**Assignment:**
Only the lines holding "Hoja" are wanted here; copy each from the listing.

******************************

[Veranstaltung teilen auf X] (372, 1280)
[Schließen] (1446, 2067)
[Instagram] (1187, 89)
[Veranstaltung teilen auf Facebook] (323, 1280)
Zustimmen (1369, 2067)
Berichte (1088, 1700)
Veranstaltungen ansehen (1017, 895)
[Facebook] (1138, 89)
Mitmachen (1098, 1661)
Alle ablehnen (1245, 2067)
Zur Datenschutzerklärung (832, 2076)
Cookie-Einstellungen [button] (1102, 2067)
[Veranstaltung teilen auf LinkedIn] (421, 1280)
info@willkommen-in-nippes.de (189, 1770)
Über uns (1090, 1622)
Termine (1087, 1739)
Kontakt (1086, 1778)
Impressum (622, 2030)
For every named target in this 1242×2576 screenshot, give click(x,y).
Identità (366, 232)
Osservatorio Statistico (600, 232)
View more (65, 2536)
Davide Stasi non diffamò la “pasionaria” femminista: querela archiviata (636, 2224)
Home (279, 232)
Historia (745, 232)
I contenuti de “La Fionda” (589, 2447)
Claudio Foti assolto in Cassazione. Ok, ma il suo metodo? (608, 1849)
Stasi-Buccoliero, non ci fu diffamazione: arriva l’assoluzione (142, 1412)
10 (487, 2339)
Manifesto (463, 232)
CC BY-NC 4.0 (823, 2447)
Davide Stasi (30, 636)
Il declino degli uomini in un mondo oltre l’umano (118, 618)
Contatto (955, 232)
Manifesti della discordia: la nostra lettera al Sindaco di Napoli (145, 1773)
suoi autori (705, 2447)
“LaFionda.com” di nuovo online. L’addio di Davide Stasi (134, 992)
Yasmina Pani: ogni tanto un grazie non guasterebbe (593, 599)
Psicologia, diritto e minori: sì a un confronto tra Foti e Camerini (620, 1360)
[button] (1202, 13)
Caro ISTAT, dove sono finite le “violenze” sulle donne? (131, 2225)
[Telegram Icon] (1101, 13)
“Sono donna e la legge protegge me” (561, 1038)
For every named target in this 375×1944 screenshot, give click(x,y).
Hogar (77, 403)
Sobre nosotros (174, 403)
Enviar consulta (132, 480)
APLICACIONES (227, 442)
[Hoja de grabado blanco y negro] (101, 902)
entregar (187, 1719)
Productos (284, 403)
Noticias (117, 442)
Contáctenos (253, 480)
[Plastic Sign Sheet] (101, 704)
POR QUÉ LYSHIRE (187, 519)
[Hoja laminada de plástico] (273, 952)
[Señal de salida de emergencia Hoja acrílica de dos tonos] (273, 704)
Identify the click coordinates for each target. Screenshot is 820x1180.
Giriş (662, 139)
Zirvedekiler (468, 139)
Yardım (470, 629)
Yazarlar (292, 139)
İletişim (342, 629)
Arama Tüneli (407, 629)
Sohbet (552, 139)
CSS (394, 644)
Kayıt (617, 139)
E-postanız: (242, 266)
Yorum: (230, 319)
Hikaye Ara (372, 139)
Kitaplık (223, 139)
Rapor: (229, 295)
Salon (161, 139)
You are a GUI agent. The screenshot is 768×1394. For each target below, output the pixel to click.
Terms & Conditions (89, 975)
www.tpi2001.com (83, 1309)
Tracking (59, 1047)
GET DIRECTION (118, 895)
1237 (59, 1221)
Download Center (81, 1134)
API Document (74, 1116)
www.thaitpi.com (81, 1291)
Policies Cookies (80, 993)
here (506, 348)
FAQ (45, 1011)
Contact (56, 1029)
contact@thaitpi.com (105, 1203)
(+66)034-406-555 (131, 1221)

******************************

**Solved exercise:**
[Hoja de grabado blanco y negro] (101, 902)
[Hoja laminada de plástico] (273, 952)
[Señal de salida de emergencia Hoja acrílica de dos tonos] (273, 704)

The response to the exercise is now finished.